Required work: Within the records that follow, count the lines containing the string "sidebar". Reply only with the count.
───── Material supplied
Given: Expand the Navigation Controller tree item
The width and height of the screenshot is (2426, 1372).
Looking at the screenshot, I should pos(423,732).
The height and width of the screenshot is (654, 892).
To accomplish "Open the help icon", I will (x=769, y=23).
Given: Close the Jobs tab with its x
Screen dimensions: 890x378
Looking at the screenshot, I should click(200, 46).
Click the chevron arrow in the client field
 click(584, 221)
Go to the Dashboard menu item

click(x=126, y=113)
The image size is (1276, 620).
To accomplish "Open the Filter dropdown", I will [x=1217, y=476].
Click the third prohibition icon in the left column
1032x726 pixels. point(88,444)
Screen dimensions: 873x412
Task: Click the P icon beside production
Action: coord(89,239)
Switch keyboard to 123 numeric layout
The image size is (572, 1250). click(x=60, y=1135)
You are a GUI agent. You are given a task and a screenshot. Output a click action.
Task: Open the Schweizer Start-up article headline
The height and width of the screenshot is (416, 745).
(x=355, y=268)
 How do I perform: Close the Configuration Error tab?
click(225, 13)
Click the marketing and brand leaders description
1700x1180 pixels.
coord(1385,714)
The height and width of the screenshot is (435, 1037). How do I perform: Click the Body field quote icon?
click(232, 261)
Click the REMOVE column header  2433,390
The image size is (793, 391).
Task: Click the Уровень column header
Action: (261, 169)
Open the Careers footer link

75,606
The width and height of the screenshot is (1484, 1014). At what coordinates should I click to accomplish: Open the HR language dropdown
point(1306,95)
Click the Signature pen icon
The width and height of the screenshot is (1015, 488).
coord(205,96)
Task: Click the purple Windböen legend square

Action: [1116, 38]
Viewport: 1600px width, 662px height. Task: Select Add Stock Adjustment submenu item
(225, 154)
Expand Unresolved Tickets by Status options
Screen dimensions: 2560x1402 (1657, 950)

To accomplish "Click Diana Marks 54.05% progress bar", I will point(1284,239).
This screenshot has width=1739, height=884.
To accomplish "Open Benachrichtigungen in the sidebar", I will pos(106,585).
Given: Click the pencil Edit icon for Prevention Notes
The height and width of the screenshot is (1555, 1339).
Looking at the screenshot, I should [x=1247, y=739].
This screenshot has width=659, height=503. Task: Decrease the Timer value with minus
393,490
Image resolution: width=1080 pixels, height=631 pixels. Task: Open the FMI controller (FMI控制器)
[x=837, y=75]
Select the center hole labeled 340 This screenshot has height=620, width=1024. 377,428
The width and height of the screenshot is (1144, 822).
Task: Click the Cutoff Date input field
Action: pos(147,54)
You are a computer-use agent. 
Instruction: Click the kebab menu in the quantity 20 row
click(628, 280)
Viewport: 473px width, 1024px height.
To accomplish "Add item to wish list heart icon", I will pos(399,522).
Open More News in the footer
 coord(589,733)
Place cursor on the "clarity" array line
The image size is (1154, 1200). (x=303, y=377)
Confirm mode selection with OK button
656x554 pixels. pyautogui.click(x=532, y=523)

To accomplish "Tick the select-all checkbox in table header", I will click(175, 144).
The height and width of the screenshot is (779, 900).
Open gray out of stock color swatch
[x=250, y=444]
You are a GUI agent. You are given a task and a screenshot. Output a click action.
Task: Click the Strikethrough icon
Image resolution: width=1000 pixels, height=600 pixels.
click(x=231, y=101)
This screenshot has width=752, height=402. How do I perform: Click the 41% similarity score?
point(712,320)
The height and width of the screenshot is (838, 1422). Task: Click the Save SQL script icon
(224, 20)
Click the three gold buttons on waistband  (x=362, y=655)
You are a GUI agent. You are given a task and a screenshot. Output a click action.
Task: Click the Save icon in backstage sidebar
──────────
Written response: 2